A team of more than 200 student journalists assembled by The Trace, a nonprofit news organization that reports on gun violence, and working with the Miami Herald wrote stories about 1,200 young people 18 and younger who were killed since the Parkland shooting.

But the year also has been a pivotal one for gun legislation groups: the Brady Campaign; Everytown for Gun Safety, including Moms Demand Action; and the Giffords Gun Center to Prevent Gun Violence. Twenty-six states passed gun violence prevention legislation, according to the Giffords Law Center, including 14 states with Republican governors. Compared to that, seven states approved of new gun rights laws.

The newly-in-charge House Democrats have already introduced a bill expanding background checks, though it is unlikely to be considered in the Republican-controlled Senate despite strong support from the public. Some 90 percent of Americans back such a step, according to a number of polls, and nearly three quarters of National Rifle Association members.

Shannon Watts, the founder of Moms Demand Action, noted that only a handful of legislators can block laws from being passed, as the country saw after the Sandy Hook shooting. But the Parkland students sparked an invigorated debate about gun violence that is playing out on social media and in city halls and statehouses across the country.

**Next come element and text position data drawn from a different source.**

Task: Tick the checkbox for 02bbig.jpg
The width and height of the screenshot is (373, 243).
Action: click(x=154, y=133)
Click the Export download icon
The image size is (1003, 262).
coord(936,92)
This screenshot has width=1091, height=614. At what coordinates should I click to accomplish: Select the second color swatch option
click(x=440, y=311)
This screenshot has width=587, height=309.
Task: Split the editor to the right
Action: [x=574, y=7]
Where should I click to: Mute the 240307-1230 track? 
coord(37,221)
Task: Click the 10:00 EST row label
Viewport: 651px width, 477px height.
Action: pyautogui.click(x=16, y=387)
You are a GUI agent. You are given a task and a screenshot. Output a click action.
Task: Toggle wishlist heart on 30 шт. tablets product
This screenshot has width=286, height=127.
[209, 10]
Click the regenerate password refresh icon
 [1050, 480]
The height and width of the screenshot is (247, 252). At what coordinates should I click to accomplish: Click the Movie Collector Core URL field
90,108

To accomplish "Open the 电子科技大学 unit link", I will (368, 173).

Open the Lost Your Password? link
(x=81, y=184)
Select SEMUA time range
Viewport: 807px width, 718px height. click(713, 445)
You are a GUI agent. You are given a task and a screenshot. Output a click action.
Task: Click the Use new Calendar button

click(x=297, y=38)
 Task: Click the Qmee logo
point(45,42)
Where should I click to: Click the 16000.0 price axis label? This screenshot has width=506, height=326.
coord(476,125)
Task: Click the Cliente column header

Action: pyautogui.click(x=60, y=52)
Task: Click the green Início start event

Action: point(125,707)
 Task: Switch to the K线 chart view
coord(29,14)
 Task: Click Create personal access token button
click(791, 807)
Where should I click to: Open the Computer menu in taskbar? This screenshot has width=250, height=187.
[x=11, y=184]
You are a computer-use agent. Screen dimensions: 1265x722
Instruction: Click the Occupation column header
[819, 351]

"I don't think there's any going back," she said. "There's no going back to the days where gun safety is the third rail of American politics."

After Parkland, Moms Demand Action was ready to absorb the thousands of new volunteers who came forward, Watts said. The organization has more than 5 million supporters and chapters in every state, she said. Now when a gun bill is being debated in a place like Montana, for example, dozens of Moms Demand Action volunteers will show up.

"And that has really shifted the optics and the dynamics of this conversation," she said.

Miller, a senior at Carroll Senior High School in Southlake, had researched the country's gun lobby and gun violence prevention as part of her school's debate team but knew of no way she could get involved. That was especially true in a more gun friendly state like Texas, she thought, though she was later surprised by how many of her schoolmates participated in a walkout.

"Until Parkland," she said. "Parkland changed everything because the students weren't just asking for thoughts and prayers as we're used to hearing all the time, it wasn't them asking for time to mourn but it was them coming out so confidently, so eloquently and becoming public figures of something they didn't ever ask to represent. But they took on that role and responsibility."

She said she felt that as someone with knowledge on the topic and experience in public speaking, she also had a responsibility to be an advocate.

"I also was somebody who was born in 2000 and has grown up in a post-Columbine world, and in my school I've had lockdown drills since kindergarten and we've had scares in our district," Miller said.

When Students Demand Action was launched nationally, she joined.

"There was finally a place for where I fit into the movement," she said.

Maren Frye, an 18-year-old in Berkeley, California, was one of the founders of the first Students Demand Action groups after the Pulse nightclub shooting in 2016. When she talks about guns, she does it in terms of making the country safe for children, she said. Gun violence is the leading cause of death among black children and teenagers, according to the Centers for Disease Control and Prevention.

"I think one of the most important things that has helped galvanize this movement is framing it in terms of a public safety issue rather than a political issue," she said. "Because we know that the politics of common sense gun reform divides people."

"When we talk about students' lives and and students' right to be safe at school it shifts that discussion," she added.